Detailed explanation of multi-table connection query in Sql

Multi-table join query

Lecturer: Shang Silicon Valley-Song Hongkang (known as Master Kong in Jianghu)
Official website: http://www.atguigu.com

Multi-table query, also known as associated query, refers to two or more tables completing the query operation together.
Prerequisite: There is a relationship between these tables queried together (one-to-one, one-to-many), and there must be related fields between them. This related field may or may not have a foreign key established. For example: employee table and department table, these two tables are related by "department number".

1. Multi-table join caused by a case

1.1 Case description

1554974984600.png
Get data from multiple tables:
1554975020388.png

#案例:查询员工的姓名及其部门名称
SELECT last_name, department_name
FROM employees, departments;

1554975097631.png
search result:

+-----------+----------------------+
| last_name | department_name      |
+-----------+----------------------+
| King      | Administration       |
| King      | Marketing            |
| King      | Purchasing           |
| King      | Human Resources      |
| King      | Shipping             |
| King      | IT                   |
| King      | Public Relations     |
| King      | Sales                |
| King      | Executive            |
| King      | Finance              |
| King      | Accounting           |
| King      | Treasury             |
...
| Gietz     | IT Support           |
| Gietz     | NOC                  |
| Gietz     | IT Helpdesk          |
| Gietz     | Government Sales     |
| Gietz     | Retail Sales         |
| Gietz     | Recruiting           |
| Gietz     | Payroll              |
+-----------+----------------------+
2889 rows in set (0.01 sec)

Analyze the error situation:

SELECT COUNT(employee_id) FROM employees;
#输出107行

SELECT COUNT(department_id)FROM departments;
#输出27行

SELECT 107*27 FROM dual;

We call the problem that occurs in the above multi-table query: Cartesian product error.

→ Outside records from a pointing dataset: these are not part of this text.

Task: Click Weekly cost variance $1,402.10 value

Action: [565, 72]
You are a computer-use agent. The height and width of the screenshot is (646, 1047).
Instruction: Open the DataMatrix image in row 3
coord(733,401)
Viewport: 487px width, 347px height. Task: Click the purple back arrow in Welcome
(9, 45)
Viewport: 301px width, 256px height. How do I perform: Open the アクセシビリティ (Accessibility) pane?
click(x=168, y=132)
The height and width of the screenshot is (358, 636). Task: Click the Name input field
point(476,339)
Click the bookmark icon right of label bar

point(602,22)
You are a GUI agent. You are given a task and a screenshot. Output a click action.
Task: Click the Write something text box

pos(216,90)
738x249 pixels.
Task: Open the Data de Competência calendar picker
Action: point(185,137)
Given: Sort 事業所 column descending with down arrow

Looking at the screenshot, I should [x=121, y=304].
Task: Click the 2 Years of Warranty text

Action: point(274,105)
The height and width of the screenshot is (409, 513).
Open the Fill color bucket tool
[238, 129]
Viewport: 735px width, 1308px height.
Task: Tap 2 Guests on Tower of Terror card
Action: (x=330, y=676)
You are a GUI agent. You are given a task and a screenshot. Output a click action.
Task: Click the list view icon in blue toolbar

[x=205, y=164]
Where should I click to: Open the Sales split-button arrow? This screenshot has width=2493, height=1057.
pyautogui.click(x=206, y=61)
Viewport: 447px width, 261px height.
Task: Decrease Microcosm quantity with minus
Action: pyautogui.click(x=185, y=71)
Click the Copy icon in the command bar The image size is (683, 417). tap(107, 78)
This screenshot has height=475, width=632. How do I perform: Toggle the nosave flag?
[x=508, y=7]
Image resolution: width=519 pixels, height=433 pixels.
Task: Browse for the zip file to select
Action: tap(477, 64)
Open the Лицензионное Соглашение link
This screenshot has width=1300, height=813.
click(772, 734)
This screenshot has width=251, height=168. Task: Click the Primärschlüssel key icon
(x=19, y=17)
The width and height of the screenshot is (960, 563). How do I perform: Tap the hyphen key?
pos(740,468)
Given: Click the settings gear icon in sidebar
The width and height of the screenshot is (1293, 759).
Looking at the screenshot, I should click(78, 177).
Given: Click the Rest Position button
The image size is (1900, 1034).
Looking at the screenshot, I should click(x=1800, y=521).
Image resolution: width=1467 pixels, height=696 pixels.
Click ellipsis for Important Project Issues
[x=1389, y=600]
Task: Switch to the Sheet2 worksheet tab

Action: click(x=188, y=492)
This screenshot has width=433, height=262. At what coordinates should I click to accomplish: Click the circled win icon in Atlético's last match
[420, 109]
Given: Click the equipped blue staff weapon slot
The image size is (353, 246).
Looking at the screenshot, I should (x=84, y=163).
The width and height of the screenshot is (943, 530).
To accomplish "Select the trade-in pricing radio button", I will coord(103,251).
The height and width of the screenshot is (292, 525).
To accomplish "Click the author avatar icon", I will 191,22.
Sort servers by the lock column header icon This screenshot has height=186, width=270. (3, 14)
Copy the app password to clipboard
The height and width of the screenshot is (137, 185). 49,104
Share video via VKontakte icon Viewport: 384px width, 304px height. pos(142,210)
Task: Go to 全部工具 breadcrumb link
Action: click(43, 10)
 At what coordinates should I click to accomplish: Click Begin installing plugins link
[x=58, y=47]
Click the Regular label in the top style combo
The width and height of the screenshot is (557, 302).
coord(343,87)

1.2 Understanding of Cartesian product (or cross connection)

Cartesian product is a mathematical operation. Suppose I have two sets X and Y, then the Cartesian product of X and Y is all possible combinations of X and Y, that is, all possible combinations of the first object from X and the second object from Y. The number of combinations is the product of the number of elements in the two sets.

In SQL92, the Cartesian product is also called a cross join , which in English is ** CROSS JOIN **. In SQL99, CROSS JOIN is also used to represent cross connections. Its function is to join any table, even if the two tables are not related. In MySQL, Cartesian product will occur in the following situations:

#查询员工姓名和所在部门名称
SELECT last_name,department_name FROM employees,departments;
SELECT last_name,department_name FROM employees CROSS JOIN departments;
SELECT last_name,department_name FROM employees INNER JOIN departments;
SELECT last_name,department_name FROM employees JOIN departments;

1.3 Case analysis and problem solving

  • Cartesian product errors occur under the following conditions :
    • Omit join conditions (or association conditions) for multiple tables
    • The join condition (or association condition) is invalid
    • All rows in all tables are connected to each other
  • In order to avoid Cartesian product, you can add valid join conditions in WHERE.
  • After adding the connection conditions, the query syntax is:
SELECT	table1.column, table2.column
FROM	table1, table2
WHERE	table1.column1 = table2.column2;  #连接条件
  • Write the join condition in the WHERE clause.
  • Correct way to write:
#案例:查询员工的姓名及其部门名称
SELECT last_name, department_name
FROM employees, departments
WHERE employees.department_id = departments.department_id;
  • When there are identical columns in a table, prefix the column name with the table name.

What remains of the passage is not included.